Jokes from earlier scripts were used. In one scene, Carla Tortelli orders a phone caller to do something about their unruly children. When one of the bartenders suggests hiring a babysitter, Carla replied that the caller was the babysitter. The cast did not know the ending of the pilot episode during production, since the final draft of the script was dated April 16, 1982.

== Reception ==

=== Ratings ===
The NBC premiere lineup on September 30, 1982 consisted of (beginning at 8:00 pm Eastern and Pacific Time) Fame, Cheers, Taxi and Hill Street Blues. Cheers debuted at 9:00 pm against the two-hour season premiere of Magnum, P.I. and the one-hour season premiere of Too Close for Comfort. It finished in 60th place (out of 63 programs), with a 9.6 Nielsen rating. In Alaska, it premiered on October 14, 1982 at 8:00 pm AKT. On December 23, 1982 the episode was rerun, receiving an 11.5 rating and finishing 57th out of 68 programs airing from December 20-26, 1982.

=== Critical reaction ===
When the episode originally aired in 1982, Fred Rothenberg of the Associated Press called it an introduction to a "new wise-cracking comedy", "a warm and wacky companion of a television show, a delightful place to spend idle time, [and] a five-star watering hole" known as Cheers. Television and radio critic Mike Drew said it was not great but "funnier [...] with cute lines [...] than" any other sitcom, even those (like Archie Bunker's Place on TV and Duffy's Tavern on radio) set in bars. Fred L. Smith of The News and Courier found this episode similar to Taxi: "Both are set in a place of business−Cheers at a [Boston bar], Taxi at a [New York taxi company]—both have a sensible guy and a pretty, preppy girl as main characters—Ted Danson and Shelley Long in Cheers and Judd Hirsch and Marilu Henner in Taxi—and both are wacky comedies." He found it "amusing"; some jokes, funny; many others, forced; and the number of "weird characters" in the show greater than their real-life bar counterparts.

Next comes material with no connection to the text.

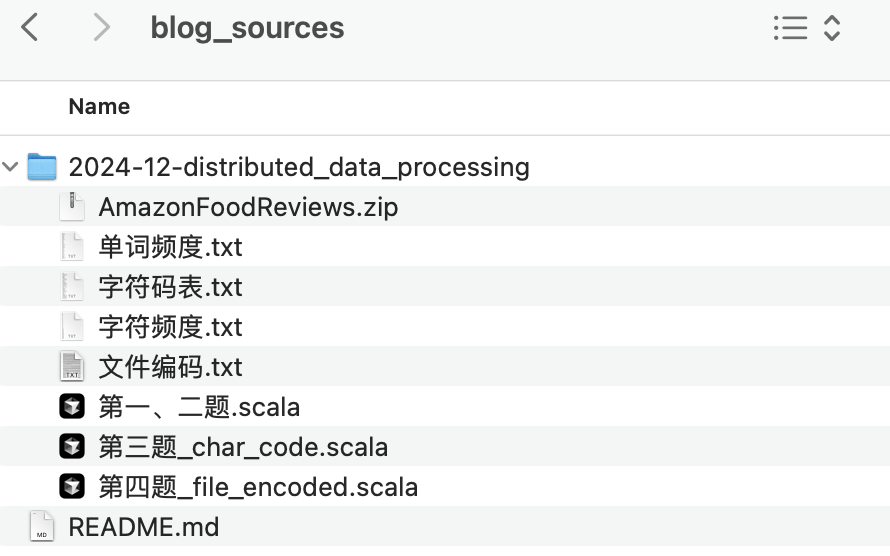Select the 字符频度.txt file name
The height and width of the screenshot is (556, 890).
point(170,327)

In 2009, Lex Walker on the Just Press Play website found this episode "sadder and more sentimental" than funny; the episode focuses "less on character development and more on" Diane restarting her life as a waitress after the loss of love, and he said it contradicts "what [Cheers] will grow to be". Nevertheless, he called the episode a true introduction to the series and considered the intertwining stories of Sam and his friends the series' premise. In 2010, Robin Raven from Yahoo! Voices called it one of her top five Cheers episodes. In 2011, Austin Lugar from The Film Yap website called it the "best". IGN ranked it number nine of the top ten Cheers episodes.

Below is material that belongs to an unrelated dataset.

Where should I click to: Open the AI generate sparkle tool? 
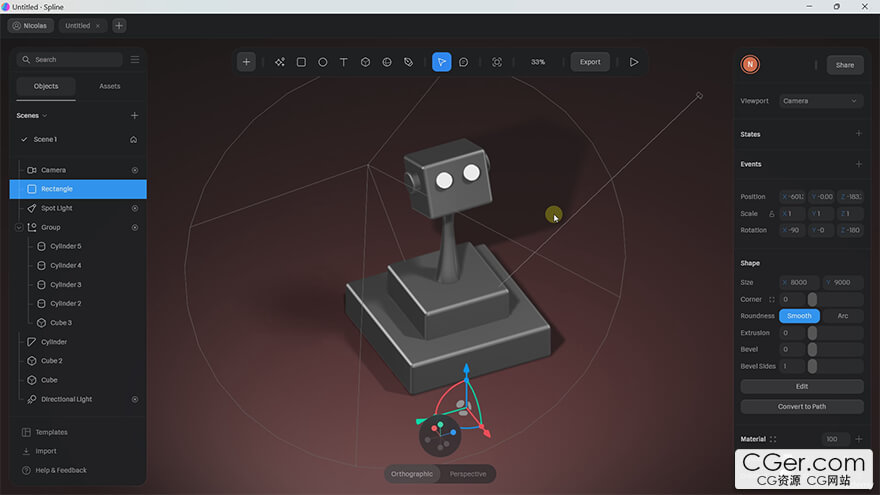point(280,62)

Joseph J. and Kate Darowski in their 2019 book Cheers: A Cultural History rated the episode all four stars.

=== Awards ===
At the 1983 Primetime Emmy Awards, writers and co-creators Glen and Les Charles won the Emmy Award for Outstanding Writing in a Comedy Series for this episode. The brothers also received a Writers Guild of America Award for Best Screenplay - Episodic Comedy. The episode earned production designer Richard Sylbert and set decorator George Gaines an Emmy nomination for Outstanding Art Direction for a Series (won by Tales of the Gold Monkey). "Give Me A Ring Sometime" was Shelley Long's winning submission for the Primetime Emmy Award for Outstanding Lead Actress in a Comedy Series.

=== Home media ===
The first home media release of the episode was a VHS cassette in the United States on September 29, 1993. It was part of the initial launch of seven cassettes by Paramount Home Video. One volume contained only the pilot episode itself, while each of other six volumes contained two episodes. The episode was released on Region 1 DVD as part of the season one box on May 20, 2003, and as part of Fan Favorites: The Best of Cheers on March 6, 2012.